The Business Times

Pound volatility gauge climbs as traders brace for BOE rate cut

Published Thu, Aug 4, 2016 · 07:29 AM

[LONDON] A measure of overnight potential price swings for the pound against the dollar approached the highest closing level since Britain voted to leave the European Union in June as traders braced for the Bank of England's policy decision Thursday, which most economists forecast will bring the first interest-rate cut in seven years.

Sterling fell versus all but one of its 16 major peers as swaps pricing showed a 100 per cent chance of a rate cut. While all except two of 52 analysts in a Bloomberg survey forecast a reduction, there are a suite of other measures, including an expansion of its bond-purchase program, which the BOE may adopt to tackle a Brexit-induced fallout which are more difficult to predict.

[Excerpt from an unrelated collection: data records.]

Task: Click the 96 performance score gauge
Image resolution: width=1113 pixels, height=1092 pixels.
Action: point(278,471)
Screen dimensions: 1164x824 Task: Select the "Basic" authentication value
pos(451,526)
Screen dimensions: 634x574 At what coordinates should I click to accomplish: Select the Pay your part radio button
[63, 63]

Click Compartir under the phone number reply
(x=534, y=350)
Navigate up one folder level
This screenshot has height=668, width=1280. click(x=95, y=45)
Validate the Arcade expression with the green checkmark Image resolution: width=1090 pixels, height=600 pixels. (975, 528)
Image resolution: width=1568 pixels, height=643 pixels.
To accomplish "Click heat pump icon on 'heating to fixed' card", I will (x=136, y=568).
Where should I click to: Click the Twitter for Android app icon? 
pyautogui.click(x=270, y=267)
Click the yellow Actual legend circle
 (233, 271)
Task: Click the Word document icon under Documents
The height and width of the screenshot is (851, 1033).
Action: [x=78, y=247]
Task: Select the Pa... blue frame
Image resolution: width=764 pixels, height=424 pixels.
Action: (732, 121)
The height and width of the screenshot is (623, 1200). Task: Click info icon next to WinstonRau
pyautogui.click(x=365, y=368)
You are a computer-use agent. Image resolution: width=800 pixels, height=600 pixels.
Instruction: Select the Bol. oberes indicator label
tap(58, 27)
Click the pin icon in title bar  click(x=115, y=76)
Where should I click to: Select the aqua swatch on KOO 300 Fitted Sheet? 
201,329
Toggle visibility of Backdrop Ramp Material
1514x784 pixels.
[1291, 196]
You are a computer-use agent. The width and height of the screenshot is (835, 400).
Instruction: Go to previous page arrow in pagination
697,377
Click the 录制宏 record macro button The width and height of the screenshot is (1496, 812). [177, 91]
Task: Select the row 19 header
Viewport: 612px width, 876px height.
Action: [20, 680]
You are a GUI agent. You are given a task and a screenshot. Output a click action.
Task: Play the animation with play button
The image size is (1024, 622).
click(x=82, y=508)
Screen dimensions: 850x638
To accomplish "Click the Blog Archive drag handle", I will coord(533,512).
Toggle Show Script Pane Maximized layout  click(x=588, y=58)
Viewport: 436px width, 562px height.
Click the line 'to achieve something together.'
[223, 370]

Some economists said they would not rule out the possibility that the BOE will keep its powder dry at this meeting, as it did in July, while awaiting a clearer economic picture.

"There is quite a lot of speculation regarding what the BOE might do today, so the short-term volatility is to be expected," said Mark Dowding, a London-based partner and money manager at BlueBay Asset Management LLP.

"We doubt the BOE would be opposed to the idea of the pound falling further as it would support the growth outlook, which is deteriorating markedly. We see the pound falling to US$1.20 or lower by the end of the year."

Sterling fell 0.3 per cent to US$1.3287 as of 7:41 am in London. It dropped to a 31-year low of US$1.2798 on July 6.

The UK currency weakened 0.2 per cent to 83.85 pence per euro.

Overnight implied volatility for the pound versus the dollar, a measure of anticipated price swings based on options, was at 31 per cent, data compiled by Bloomberg show. It touched the highest level on record on June 23, the day of Britain's EU referendum, and spiked again before the BOE's July meeting, its first since the historic vote.

The pound has been the biggest loser versus the dollar among major currencies since Britain voted to leave the world's biggest trading bloc. The Bloomberg Pound Index, which measures the currency against its major peers, has fallen almost 11 per cent since the referendum.

Recent economic data suggested Britain's decision to leave the EU is taking its toll on business confidence and that's further supported by a report Wednesday that confirmed UK services shrank last month at the fastest pace in seven years.

Swaps pricing showed a 100 per cent chance of a rate cut by the BOE Thursday, compared with about 15 per cent before the vote.

"I expect a 25 basis-point rate cut and £100 billion" in QE, said Richard Benson, managing director and co-head of portfolio investment at Millennium Global Investments in London.

"However, it is very popular to be fading the BOE and buy the pound. I do not think it's the correct trade. The post-Brexit depreciation of around 10 per cent seems too little to me."